> _What to do_: Lines with the word "computer" are the ones wanted. Copy each of them from the entries below.
___ Exercise data
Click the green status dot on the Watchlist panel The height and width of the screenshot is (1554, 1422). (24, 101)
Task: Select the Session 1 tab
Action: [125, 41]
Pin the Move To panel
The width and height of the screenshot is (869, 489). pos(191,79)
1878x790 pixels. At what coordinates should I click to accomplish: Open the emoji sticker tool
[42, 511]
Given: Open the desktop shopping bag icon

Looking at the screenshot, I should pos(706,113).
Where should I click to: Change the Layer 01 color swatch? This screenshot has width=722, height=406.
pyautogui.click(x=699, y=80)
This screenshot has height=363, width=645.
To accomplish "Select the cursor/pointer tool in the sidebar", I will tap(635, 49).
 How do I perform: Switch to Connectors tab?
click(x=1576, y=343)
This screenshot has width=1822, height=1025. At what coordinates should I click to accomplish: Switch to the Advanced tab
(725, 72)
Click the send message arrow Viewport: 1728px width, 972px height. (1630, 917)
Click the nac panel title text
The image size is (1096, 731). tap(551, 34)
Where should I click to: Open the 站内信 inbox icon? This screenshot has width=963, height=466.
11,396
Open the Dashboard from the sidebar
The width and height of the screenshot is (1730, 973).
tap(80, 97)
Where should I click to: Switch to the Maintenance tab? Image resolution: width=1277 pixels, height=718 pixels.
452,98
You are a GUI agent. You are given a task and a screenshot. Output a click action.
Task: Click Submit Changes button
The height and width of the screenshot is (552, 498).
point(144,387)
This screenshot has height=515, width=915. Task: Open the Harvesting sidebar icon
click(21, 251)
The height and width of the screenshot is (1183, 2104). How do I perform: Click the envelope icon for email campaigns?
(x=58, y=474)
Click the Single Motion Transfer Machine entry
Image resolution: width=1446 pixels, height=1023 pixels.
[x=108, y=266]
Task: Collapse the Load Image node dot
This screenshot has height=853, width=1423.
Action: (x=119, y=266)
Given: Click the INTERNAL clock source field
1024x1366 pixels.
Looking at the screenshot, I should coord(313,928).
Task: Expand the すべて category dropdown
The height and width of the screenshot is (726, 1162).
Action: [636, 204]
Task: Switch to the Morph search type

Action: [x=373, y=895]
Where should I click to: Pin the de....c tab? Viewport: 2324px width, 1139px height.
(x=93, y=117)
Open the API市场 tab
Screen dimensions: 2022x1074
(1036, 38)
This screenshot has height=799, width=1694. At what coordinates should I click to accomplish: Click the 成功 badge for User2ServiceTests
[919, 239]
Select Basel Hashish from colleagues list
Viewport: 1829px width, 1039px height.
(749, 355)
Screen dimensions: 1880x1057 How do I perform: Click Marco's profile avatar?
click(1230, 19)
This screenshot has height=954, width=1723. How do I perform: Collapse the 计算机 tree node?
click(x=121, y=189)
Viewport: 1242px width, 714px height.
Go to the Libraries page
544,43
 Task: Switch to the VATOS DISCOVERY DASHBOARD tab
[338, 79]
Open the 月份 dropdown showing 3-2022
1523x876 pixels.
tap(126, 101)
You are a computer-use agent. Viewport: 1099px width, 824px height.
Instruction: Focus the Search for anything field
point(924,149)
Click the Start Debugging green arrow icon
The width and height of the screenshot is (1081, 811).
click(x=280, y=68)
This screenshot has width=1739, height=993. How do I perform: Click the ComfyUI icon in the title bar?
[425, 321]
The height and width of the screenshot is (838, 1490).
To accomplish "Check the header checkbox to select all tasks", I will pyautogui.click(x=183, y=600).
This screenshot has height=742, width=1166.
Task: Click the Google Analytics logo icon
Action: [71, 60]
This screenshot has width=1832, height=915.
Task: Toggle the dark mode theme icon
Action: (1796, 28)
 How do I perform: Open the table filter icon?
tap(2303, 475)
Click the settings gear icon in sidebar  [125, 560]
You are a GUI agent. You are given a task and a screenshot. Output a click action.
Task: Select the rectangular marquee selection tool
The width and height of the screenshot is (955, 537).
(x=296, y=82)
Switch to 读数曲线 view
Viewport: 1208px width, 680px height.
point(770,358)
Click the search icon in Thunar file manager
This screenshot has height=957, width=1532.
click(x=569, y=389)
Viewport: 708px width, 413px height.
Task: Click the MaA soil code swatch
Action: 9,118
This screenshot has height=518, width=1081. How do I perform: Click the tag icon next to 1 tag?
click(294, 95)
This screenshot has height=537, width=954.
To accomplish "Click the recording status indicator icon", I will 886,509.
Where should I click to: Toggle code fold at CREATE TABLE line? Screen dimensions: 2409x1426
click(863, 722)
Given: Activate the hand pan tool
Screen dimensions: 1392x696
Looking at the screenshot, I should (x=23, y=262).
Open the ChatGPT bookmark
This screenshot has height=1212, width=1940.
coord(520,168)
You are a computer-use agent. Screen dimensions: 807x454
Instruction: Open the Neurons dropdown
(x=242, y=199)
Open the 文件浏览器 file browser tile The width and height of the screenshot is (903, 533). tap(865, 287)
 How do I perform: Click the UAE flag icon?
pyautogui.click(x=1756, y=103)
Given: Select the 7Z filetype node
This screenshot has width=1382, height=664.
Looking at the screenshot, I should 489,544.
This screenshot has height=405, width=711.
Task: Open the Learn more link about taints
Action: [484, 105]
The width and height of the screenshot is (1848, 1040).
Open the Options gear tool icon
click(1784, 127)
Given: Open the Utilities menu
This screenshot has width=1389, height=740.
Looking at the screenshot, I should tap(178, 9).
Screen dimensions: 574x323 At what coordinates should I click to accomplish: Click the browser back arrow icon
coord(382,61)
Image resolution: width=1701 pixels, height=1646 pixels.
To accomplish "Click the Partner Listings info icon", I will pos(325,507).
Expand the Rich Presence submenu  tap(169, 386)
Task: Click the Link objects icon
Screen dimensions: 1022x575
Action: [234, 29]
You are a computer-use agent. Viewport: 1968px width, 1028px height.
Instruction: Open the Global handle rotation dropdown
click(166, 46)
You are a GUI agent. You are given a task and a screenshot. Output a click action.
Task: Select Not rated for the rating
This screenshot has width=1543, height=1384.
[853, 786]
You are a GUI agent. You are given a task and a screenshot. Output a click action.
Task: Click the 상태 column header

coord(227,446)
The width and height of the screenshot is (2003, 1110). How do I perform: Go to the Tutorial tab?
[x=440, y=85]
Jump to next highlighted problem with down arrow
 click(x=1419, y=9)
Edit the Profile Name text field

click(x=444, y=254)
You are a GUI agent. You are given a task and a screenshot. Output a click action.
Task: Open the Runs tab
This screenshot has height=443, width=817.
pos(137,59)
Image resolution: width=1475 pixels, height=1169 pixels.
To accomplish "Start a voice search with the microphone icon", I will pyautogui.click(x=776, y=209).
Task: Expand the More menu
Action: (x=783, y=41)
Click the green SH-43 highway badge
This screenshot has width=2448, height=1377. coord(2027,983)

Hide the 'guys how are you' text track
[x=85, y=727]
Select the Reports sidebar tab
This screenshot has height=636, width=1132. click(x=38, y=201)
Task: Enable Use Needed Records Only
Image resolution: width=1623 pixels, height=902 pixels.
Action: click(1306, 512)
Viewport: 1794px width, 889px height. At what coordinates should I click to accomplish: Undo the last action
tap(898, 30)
______
> _Solution to this exercise_:
You are a computer-use agent. Viewport: 1099px width, 824px height.
You are a computer-use agent. Screen dimensions: 807x454
You are a computer-use agent. Viewport: 1968px width, 1028px height.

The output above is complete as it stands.